WHEREAS, the Company employs the Employee as Vice President and Chief
Financial Officer:
WHEREAS, the Company wishes to continue to employ Employee, and the
Employee wishes to continue employment with the Company; and
WHEREAS, the company wishes to provide Employee with a guarantee of
employment for eighteen months from the effective date of this agreement as
consideration for the Employee's agreement to join the Company.
NOW, THEREFORE, in consideration of the premises and mutual covenants and
promises contained herein, the parties hereto agree as follows:
SECTION 1. Definitions. For purposes of this Agreement, the following
capitalized terms shall have the meanings set forth below and shall include the
plural as well as the singular:
(a)"Affiliate" shall mean any Person that directly, or indirectly through
one or more intermediaries, controls, or is controlled by, or is under common
control with, any other Person.
(b) "Effective date" shall mean July 15, 1996.

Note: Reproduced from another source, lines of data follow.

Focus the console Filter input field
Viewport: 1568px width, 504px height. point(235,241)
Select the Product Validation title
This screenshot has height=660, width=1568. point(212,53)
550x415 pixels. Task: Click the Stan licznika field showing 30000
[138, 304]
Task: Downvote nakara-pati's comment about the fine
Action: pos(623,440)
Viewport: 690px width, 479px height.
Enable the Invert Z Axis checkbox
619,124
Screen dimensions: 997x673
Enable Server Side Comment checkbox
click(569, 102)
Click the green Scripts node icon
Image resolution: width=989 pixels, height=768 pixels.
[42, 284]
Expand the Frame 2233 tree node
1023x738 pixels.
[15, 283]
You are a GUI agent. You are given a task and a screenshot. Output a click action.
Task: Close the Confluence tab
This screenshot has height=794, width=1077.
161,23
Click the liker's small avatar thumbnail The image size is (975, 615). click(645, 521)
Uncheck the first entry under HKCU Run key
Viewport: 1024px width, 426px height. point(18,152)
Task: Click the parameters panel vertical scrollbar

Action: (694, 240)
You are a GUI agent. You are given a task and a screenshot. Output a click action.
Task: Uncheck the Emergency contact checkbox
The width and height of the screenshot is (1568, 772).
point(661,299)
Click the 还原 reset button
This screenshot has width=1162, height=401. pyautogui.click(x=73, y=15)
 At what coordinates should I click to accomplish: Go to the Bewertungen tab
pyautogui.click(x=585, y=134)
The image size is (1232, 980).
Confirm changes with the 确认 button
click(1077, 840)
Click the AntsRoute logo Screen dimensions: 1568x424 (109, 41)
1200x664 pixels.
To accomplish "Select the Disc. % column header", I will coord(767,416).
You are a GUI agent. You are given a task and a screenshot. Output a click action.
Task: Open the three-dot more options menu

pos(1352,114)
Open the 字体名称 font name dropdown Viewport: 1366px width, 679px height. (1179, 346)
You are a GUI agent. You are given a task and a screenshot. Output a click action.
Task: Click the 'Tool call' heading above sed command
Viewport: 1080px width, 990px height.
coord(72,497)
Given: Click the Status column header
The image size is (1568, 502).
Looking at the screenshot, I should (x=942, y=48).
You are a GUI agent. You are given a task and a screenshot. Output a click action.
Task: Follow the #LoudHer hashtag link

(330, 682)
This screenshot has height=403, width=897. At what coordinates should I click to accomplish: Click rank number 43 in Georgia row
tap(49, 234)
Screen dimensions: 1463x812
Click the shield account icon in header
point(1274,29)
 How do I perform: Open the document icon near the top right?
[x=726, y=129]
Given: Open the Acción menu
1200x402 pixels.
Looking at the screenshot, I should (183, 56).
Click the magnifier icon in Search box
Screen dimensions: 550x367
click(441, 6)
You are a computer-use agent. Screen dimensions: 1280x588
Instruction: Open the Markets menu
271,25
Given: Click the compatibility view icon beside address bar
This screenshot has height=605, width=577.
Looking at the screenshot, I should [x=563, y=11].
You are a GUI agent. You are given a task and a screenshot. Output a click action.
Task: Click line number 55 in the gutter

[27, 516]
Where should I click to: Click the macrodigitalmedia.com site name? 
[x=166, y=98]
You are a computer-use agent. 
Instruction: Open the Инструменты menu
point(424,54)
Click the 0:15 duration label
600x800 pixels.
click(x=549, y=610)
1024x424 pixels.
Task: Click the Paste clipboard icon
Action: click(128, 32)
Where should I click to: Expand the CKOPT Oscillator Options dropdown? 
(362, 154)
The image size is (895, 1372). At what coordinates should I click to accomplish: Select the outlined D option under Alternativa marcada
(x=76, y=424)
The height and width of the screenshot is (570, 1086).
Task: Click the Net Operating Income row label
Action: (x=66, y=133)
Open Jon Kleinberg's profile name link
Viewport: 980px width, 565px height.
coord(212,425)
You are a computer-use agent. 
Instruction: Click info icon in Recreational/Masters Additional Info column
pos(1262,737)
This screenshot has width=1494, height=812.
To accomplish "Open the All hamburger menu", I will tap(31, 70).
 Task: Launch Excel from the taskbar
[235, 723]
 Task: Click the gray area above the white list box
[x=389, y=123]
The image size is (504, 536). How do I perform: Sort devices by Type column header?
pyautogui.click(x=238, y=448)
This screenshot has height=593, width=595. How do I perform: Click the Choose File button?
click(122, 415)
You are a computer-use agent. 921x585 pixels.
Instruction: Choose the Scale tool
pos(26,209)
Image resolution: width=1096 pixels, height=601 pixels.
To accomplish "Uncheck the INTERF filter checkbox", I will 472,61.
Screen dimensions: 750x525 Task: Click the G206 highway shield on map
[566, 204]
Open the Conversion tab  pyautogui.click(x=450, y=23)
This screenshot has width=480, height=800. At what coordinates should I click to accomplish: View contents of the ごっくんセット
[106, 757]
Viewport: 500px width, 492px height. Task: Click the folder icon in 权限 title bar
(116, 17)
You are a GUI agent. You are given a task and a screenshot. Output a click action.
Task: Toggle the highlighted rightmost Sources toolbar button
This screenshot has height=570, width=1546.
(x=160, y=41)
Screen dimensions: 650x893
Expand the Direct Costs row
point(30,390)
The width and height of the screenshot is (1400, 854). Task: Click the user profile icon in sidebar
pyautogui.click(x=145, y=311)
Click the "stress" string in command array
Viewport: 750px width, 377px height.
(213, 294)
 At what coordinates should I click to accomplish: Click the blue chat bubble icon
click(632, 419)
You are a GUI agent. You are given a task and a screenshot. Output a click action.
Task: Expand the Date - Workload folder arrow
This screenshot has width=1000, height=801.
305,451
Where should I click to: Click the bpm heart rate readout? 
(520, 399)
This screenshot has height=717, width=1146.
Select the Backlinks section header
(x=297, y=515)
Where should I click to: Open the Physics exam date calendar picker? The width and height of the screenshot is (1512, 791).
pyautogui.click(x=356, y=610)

(c) "Monthly Salary" shall mean the highest annual rate of Employee's
base rate of pay (without any payroll deductions required by law or
agreement with Employee) in affect at any time from the date
immediately prior to a Change in Control or Constructive Discharge
to the date of termination.
(d) "Change in Control" shall be deemed to occur upon:
(i) 50% or more of the outstanding voting stock of the Company is
acquired or beneficially owned (as defined in Rule 13d-3 under the
Securities Exchange Act of 1934, as amended, or any successor rule
thereto) by any Person, in a transaction other than a public offering of
the voting stock.
(ii) the Company is merged or consolidated with or into another
corporation (other than in a merger or in a consolidation with or into the
Company or an Affiliate of the Company) and the holders of all of the
outstanding voting stock of the Company immediately prior to the merger or
consolidation hold less than a majority of the voting stock of the
surviving entity or its parent corporation immediately after the merger or
consolidation; or
(iii) all or substantially all of the assets of the Company are sold or
otherwise transfeffed to any person other than the current management
team.
(e)"Cause" shall mean the termination of Employee by the Company for any
of the reasons or causes set forth below:
(I) gross misconduct by Employee in the performance of Employee's
duties:
(II) theft or embezzlement by Employee from, or fraud committed by
the Employee against, the Company.
(iii) conviction of Employee of any crime under federal or state law
involving moral turpitude (for purpose hereof, traffic violations and
misdemeanors shall not be deemed to be a crime); or
(iv) willful refusal by Employee to perform any material duties
reasonably required to be performed in the course of the Employee's
employment with the company.
(f)"Person" shall mean any individual, partnership, firm trust,
corporation, or other similar entity. When two or more Persons act as a
partnership, limited partnership, syndicate, or other group for the
purpose of acquiring, holding or disposing of securities of the Company,
such syndicate or group shall be deemed a "Person" for the purposes of
this agreement.
Section 2. Employment.
(a) Termination. Subject to the other subsections of this Section 2,
Employee's employment with the Company may be terminated by the Company at any
time for any reason or no reason upon notice to Employee (termination of
employment for any reason following the bankruptcy, insolvency, receivership or
any similar proceeding of or relating to the Company shall be deemed to be
termination by the company for purposes of this agreement).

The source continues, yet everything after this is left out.